Apart from the screenings, other BIFF programs were held online, attracting a total of 30,201 participants. These included the Asia Contents & Film Market, the Asia Project Market, the BIFF Forum and a masterclass.

“It was a great achievement to connect the Busan Cinema Center with a cinema in Vietnam online. Also, we were able to have American filmmaker Frederick Wiseman -- a master of documentaries -- online,” he said.

“Guest Visit” events -- where directors and actors met with the audience -- were held both online and offline. Of the event’s 135 Guest Visits, 90 were online.

“We fully took preventive measures against the virus. The measures could have been seen as too much. But without too much prevention, a film festival cannot be held,” BIFF programmer Nam Dong-cheol said.

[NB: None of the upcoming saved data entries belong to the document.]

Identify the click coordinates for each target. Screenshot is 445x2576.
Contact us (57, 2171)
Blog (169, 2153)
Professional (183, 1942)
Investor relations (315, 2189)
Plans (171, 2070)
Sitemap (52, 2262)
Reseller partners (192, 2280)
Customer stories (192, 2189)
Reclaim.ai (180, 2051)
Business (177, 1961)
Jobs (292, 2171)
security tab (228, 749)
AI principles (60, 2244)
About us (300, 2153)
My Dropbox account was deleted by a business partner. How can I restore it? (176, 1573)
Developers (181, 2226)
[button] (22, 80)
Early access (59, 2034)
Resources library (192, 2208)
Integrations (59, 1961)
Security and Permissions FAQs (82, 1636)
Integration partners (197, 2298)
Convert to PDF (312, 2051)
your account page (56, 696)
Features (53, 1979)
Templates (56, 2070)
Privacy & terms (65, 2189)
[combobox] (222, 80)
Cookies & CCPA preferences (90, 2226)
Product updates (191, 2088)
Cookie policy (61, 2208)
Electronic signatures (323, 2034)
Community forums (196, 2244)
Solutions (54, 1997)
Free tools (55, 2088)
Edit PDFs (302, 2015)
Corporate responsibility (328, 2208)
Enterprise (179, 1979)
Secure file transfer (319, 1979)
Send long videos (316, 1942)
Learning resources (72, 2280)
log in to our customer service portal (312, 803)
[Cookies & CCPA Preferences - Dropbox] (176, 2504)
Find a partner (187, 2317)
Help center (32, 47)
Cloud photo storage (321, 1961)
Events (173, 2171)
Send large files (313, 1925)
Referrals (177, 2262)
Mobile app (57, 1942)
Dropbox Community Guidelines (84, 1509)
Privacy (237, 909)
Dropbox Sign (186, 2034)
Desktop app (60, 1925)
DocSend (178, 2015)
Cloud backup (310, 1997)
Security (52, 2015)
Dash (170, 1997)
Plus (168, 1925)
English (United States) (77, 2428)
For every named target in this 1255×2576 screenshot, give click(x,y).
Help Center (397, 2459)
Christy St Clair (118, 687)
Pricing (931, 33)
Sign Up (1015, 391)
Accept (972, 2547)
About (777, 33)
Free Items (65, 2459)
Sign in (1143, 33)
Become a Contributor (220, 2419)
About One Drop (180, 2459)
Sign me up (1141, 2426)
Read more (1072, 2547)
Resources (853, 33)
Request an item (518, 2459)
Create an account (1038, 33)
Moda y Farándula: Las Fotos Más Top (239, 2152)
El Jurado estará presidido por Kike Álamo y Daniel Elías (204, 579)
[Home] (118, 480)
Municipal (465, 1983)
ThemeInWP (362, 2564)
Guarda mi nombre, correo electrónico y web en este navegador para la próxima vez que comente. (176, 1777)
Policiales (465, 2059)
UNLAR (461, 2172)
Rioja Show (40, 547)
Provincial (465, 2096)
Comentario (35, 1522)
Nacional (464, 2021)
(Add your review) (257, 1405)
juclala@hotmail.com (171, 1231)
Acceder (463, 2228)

The New Currents Award, the top award in the main competition category, went to “A Balance” by Japanese director Yujiro Harumoto and “Three” by Korean-Kazakhstan auteur Pak Ruslan.

The film fest ended with the screening of the Japanese animated film “Josee, the Tiger and the Fish,” directed by Tamaru Kotaro.

“This year’s festival was truly a ‘film festival of the audiences.’ We thank the world-class audiences who looked after the safety of everyone themselves,” festival chairman Lee Yong-kwan said.

Next year’s BIFF will take place Oct. 6-15 in Busan.